===== TEXTO DE ORIGEM

Já diz um provérbio popular "O hábito faz o monge".  De fato, as experiências pelas quais as pessoas passam ao longo de suas vidas vão moldando sua forma de pensar, seu caráter, sua vontade, sua conduta, enfim, sua maneira de ser.  A nossa experiência cotidiana pode facilmente constatar estas conclusões, bem como os estudos da Sociologia, da Psicologia e da Psiquiatria principalmente.

Um destes estudos é o da fisiopsicologia da vontade, o qual nos fornece uma descrição do processo de formação de vontade na pessoa.

De acordo com HAMON ( apud, SODRÉ, p. 75), a vontade seria formada da seguinte forma: uma superfície sensitiva ou sensorial recebe uma impressão.  Esta é conduzida pelo nervo sensitivo para o centro reflexo medular(medula espinhal, medula alongada), corrente centrípeta;  deste centro nervoso parte uma corrente centrípeta seguindo o nervo motor.  A reação motora é executada por órgãos do movimento.  O movimento assim concluído é inconsciente.   Em lugar de se deter no centro, a corrente centrípeta pode continuar seguindo o nervo sensitivo e atingir um centro cerebral consciente (cérebro). Deste centro, através do nervo condutor de motricidade, parte uma corrente centrífuga que abala o centro medular.  Este por sua vez aciona o músculo pelo nervo motor;  eis o movimento voluntário, consciente.

==========
===== ENTRADAS EXTRAÍDAS

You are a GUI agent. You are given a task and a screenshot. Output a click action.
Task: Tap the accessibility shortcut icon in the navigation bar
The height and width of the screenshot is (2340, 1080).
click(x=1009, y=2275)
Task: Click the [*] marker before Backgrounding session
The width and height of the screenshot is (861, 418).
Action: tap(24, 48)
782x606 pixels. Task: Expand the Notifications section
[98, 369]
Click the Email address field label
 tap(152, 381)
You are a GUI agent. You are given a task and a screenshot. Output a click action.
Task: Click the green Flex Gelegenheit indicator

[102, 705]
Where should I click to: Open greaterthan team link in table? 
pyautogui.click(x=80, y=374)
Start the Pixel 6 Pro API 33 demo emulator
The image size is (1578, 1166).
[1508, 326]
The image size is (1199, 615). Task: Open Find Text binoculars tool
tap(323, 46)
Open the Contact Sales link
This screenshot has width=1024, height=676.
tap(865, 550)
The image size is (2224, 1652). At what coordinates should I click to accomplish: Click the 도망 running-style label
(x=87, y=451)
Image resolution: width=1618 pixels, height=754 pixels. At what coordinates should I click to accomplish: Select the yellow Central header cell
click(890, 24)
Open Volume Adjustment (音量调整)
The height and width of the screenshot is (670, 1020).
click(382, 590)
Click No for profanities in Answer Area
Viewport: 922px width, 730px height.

==========

- [OBJETIVO] Qual provérbio popular abre o texto sobre a formação da vontade? O material é independente do texto sobre a formação da vontade.

- [RESPOSTA ESCRITA] "O hábito faz o monge".